This module provides data quality assessment including duplicate detection, missing value analysis, and data completeness summary (similar to sumvar's dup() function).
Usage
dataquality(
data,
vars,
check_duplicates = FALSE,
check_missing = FALSE,
complete_cases_only = FALSE,
plot_data_overview = FALSE,
plot_missing_patterns = FALSE,
plot_data_types = FALSE,
missing_threshold_visual = 10,
showSummary = TRUE,
showRecommendations = TRUE,
showExplanations = FALSE
)Arguments
- data
The data as a data frame.
- vars
Variables to assess for data quality. If none selected, entire dataset will be analyzed.
- check_duplicates
If TRUE, analyzes duplicate values within each variable or across the entire dataset.
- check_missing
If TRUE, provides detailed missing value statistics and patterns.
- complete_cases_only
If TRUE, checks for duplicate rows across all selected variables. If FALSE, checks for duplicate values within each variable separately.
- plot_data_overview
Show data overview visualization displaying variable types and missing values.
- plot_missing_patterns
Show missing value patterns visualization.
- plot_data_types
Show data type detection and validation visualization.

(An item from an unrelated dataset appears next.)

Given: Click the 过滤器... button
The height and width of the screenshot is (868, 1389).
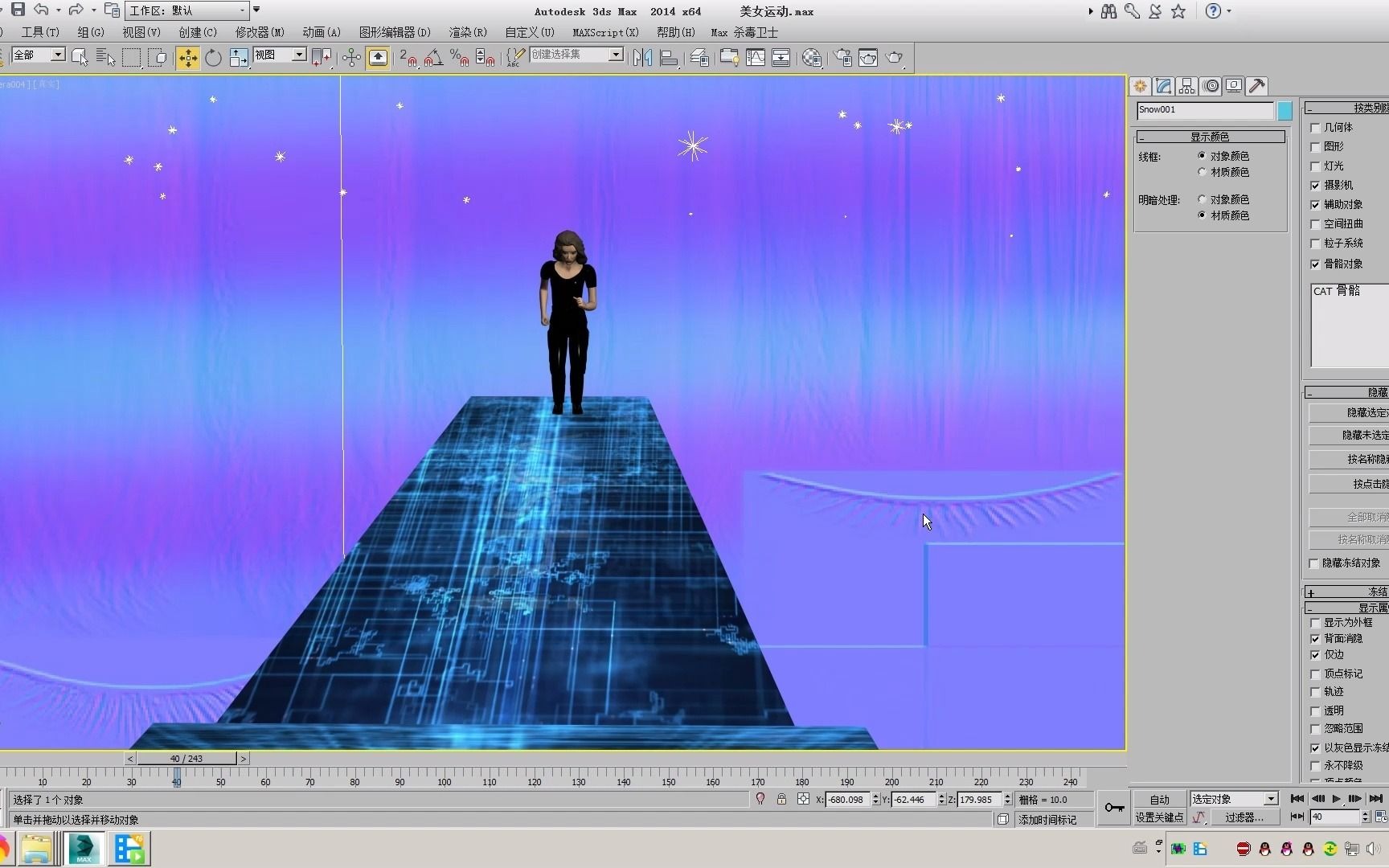Looking at the screenshot, I should coord(1245,817).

- missing_threshold_visual
Threshold percentage for highlighting variables with missing values in visual analysis.
- showSummary
If TRUE, displays a concise plain-language summary of quality issues and overall assessment.
- showRecommendations
If TRUE, provides specific recommendations for addressing identified quality issues.
- showExplanations
If TRUE, includes explanations of quality metrics and statistical tests used in the analysis.